American screenwriter and playwright

Margaret "Peg" McCray, also known as Peggy Thompson, Peggy or Peg Fenwick and Peg Padover (November 9, 1907 – November 5, 1987), was an American screenwriter and playwright who worked in the U.S. and French film industries, best known for writing the scripts for Whirlpool of Desire and All That Heaven Allows.

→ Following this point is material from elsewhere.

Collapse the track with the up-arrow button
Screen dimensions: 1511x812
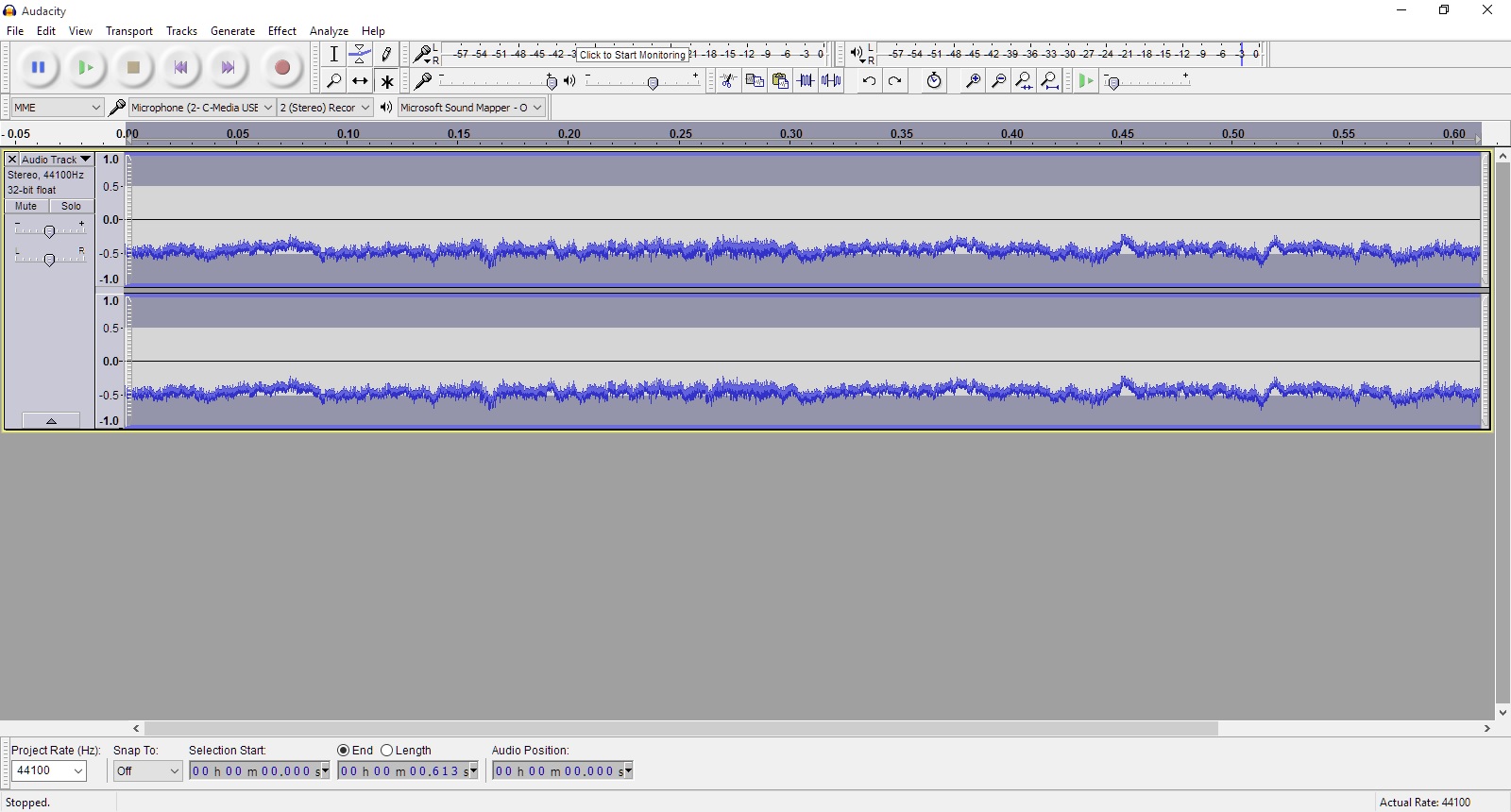51,421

== Early life and education ==
McCray was born in New York City in 1907, daughter of Edward McCray, a lawyer, and his wife Anna Royce Carr. When McCray was six years old, her mother died, and her father died in 1914 when she was seven. McCray and her younger brother were adopted by Ellen Dustin Thompson and her husband William S. Thompson in 1917, and added the surname Thompson to their names. She grew up in St. Louis, Missouri, where she attended the Sacred Heart Convent School and the Mary Institute. She spent a year in France as a child, attending a school at St Germain, Paris, and also had a Belgian governess. She studied at the University of California at Los Angeles for a year, then left and worked as a secretary for Hollywood director Rowland Lee.

== Career ==
McCray worked at Paramount Pictures studio in New York, for four years. She did no original writing during that time, but did some continuity writing, and, fluent in French, she worked on the French adaptation of Honor Among Lovers (then known as Strictly Business). She moved to Paris, France, in about 1931. Using the name Peggy Thompson, she worked for the Vandor Company on the English version of Don Quixote (1933). She also wrote the story on which the film Remous (1935) was based. Her original title for it was A Kiss in the Dark, and she sold it for $5,000. A contemporary review also credits Peggy Thompson for "cutting" (ie editing) the film, along with E. T. Gréville and Curt Alexander. The film had made about $2,000,000 by the end of 1939, and McCray expressed regret that she had not sold it for a percentage of its earnings. During 1935, she worked in England with Basil Dean at Associated Talking Pictures, Ealing. There, she wrote the scenario for Midshipman Easy and assisted with the adaptation of Eleanor Smith's novel Ballerina for the screen (its film title was The Men in Her Life). She also wrote skits for Gracie Fields.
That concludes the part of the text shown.